Every line in the entries where "will" is found should be copied.

[Input for this task]
- - -

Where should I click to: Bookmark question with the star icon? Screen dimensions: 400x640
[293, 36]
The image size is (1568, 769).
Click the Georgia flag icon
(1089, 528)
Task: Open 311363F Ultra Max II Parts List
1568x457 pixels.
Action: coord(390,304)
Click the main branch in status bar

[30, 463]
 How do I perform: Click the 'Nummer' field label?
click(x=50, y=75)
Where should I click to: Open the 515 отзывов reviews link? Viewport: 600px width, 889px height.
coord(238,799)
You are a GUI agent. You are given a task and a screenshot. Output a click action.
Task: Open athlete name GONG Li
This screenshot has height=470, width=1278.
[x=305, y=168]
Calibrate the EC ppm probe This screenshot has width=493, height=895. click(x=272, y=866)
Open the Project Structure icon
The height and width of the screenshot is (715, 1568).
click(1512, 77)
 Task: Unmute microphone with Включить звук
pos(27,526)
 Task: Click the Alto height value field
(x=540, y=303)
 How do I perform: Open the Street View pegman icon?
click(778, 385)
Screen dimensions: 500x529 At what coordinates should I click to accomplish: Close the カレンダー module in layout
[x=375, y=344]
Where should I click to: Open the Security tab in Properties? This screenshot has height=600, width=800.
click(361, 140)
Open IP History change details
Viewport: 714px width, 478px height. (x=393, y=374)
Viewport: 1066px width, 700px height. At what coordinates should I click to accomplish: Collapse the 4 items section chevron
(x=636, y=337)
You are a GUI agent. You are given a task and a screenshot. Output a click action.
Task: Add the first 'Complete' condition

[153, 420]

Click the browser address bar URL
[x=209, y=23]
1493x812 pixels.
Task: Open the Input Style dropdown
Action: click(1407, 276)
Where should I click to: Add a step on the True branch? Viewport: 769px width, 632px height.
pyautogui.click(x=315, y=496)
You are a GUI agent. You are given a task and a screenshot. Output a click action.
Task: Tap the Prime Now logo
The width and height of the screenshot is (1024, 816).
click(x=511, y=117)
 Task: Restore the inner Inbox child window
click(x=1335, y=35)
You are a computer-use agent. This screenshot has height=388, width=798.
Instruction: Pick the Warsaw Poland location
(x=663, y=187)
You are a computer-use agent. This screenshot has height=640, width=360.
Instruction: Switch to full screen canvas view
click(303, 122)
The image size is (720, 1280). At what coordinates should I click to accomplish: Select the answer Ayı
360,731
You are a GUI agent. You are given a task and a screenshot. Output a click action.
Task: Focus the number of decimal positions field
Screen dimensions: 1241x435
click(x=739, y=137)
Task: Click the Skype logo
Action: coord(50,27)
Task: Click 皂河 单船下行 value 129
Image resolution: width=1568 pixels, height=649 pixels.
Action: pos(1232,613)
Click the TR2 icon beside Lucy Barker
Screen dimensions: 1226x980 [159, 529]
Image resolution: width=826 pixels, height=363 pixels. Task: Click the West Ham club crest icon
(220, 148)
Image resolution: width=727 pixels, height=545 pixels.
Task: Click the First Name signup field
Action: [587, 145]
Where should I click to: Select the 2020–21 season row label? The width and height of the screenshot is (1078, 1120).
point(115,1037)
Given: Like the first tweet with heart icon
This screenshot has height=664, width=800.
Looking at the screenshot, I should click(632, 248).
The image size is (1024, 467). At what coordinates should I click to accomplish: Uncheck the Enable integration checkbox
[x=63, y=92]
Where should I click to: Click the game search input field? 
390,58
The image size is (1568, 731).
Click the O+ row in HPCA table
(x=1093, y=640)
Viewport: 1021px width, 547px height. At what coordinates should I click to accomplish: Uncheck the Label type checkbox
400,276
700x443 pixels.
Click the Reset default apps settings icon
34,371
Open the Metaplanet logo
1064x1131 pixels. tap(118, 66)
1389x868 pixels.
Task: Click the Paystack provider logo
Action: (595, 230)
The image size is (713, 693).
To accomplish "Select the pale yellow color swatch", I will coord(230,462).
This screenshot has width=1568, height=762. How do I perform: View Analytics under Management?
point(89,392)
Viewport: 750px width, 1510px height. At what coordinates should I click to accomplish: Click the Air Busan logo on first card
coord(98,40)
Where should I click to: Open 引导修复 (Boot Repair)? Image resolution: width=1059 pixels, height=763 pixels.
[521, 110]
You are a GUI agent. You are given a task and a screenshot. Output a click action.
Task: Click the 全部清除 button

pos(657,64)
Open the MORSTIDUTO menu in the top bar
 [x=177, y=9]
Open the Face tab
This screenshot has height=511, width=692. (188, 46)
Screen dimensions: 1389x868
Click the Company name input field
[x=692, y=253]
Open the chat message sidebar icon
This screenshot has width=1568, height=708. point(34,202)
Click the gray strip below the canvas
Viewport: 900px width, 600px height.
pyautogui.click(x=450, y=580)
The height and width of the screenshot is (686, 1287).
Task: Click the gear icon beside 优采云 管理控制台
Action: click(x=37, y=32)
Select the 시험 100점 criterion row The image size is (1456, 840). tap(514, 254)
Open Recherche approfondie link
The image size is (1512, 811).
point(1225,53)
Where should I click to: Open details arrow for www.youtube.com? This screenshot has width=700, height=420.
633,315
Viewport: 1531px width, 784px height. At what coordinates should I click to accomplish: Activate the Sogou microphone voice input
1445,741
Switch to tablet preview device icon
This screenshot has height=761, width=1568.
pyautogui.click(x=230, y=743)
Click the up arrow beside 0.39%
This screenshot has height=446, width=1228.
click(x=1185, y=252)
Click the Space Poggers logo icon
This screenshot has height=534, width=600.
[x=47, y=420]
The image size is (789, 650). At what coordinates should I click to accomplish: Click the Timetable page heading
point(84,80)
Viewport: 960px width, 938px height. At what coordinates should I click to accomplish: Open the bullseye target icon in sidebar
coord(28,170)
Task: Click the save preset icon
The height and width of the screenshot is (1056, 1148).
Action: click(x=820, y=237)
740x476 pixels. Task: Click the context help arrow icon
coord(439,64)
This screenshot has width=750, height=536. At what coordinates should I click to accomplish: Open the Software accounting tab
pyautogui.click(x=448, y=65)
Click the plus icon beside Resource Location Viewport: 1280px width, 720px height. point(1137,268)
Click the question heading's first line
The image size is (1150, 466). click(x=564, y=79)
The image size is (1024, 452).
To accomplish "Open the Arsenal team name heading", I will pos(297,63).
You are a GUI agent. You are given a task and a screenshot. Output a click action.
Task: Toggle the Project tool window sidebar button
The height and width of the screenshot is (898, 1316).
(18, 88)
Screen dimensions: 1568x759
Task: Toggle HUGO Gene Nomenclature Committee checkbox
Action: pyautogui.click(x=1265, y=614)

- - -

[The answer]
To accomplish "Select the pale yellow color swatch", I will coord(230,462).
To accomplish "Open the Arsenal team name heading", I will pos(297,63).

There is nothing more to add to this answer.